Firstly, we observe that the higher $K$, the more the curve gets spread out. In a wavelet analysis, this means that more points in time will contribute to the transform's output, resulting in high precision as to frequency content, but loss of resolution in time. (We'll return to this -- central -- trade-off soon.)
As to $\omega_a$, its impact is twofold. On the one hand, in the Gaussian term, it counteracts -- *exactly*, even -- the scale parameter, $K$. On the other, it determines the frequency, or equivalently, the period, of the wave. To see this, take a look at the right column. Corresponding to the different frequencies, we have, in the interval between 4 and 6, four, six, or eight peaks, respectively.
This double role of $\omega_a$ is the reason why, all-in-all, it *does* make a difference whether we shrink $K$, keeping $\omega_a$ constant, or increase $\omega_a$, holding $K$ fixed.

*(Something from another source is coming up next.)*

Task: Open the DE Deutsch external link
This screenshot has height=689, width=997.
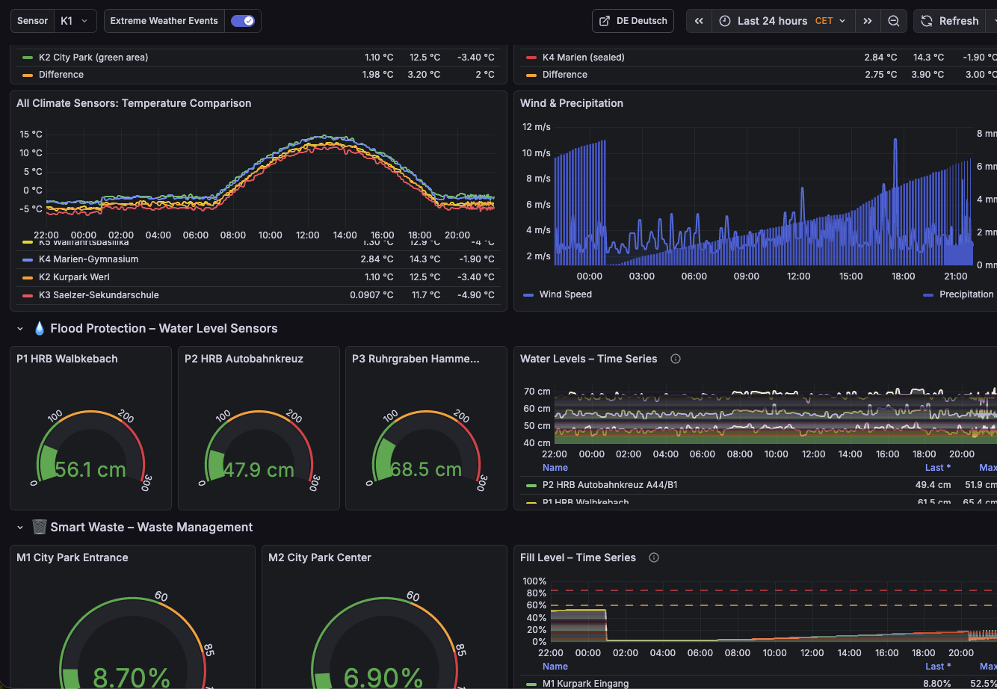Action: tap(633, 21)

This state of things sounds complicated, but is less problematic than it might seem. In practice, understanding the role of $K$ is important, since we need to pick sensible $K$ values to try. As to the $\omega_a$, on the other hand, there will be a multitude of them, corresponding to the range of frequencies we analyze.

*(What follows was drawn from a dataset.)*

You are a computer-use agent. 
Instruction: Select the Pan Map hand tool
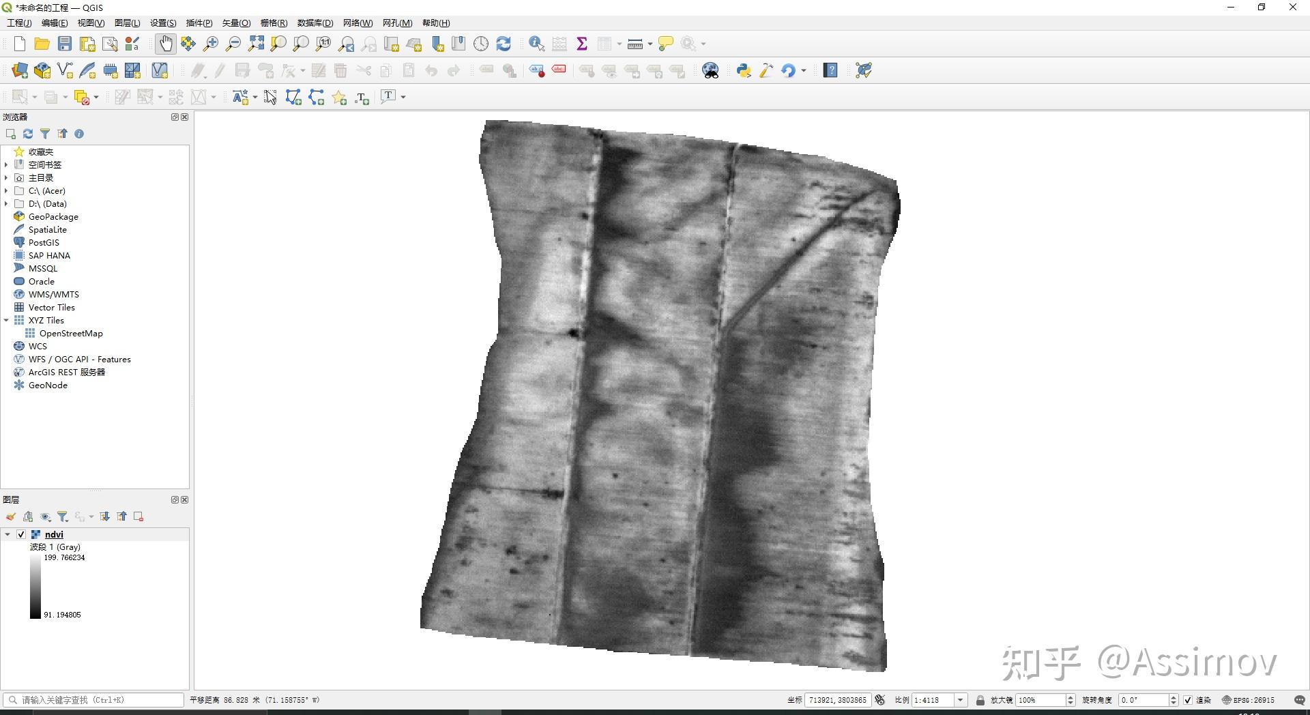pos(165,44)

So we can understand the impact of $K$ in more detail, we need to take a first look at the Wavelet Transform.
## Wavelet Transform: A straightforward implementation\index{Wavelet Transform!in the time domain}
While overall, the topic of wavelets is more multifaceted, and thus, may seem more enigmatic than Fourier analysis, the transform itself is easier to grasp. It is a sequence of local convolutions between wavelet and signal. Here is the formula for specific scale parameter $K$, analysis frequency $\omega_a$, and wavelet location $t_k$:
$$
W_{K, \omega_a, t_k} = \sum_n x_n \Psi_{\omega_{a},K,t_{k}}^*(t_n)
$$
This is just a dot product, computed between signal and complex-conjugated wavelet. (Here complex conjugation flips the wavelet in time, making this *convolution*, not correlation -- a fact that matters a lot, as you'll see soon.)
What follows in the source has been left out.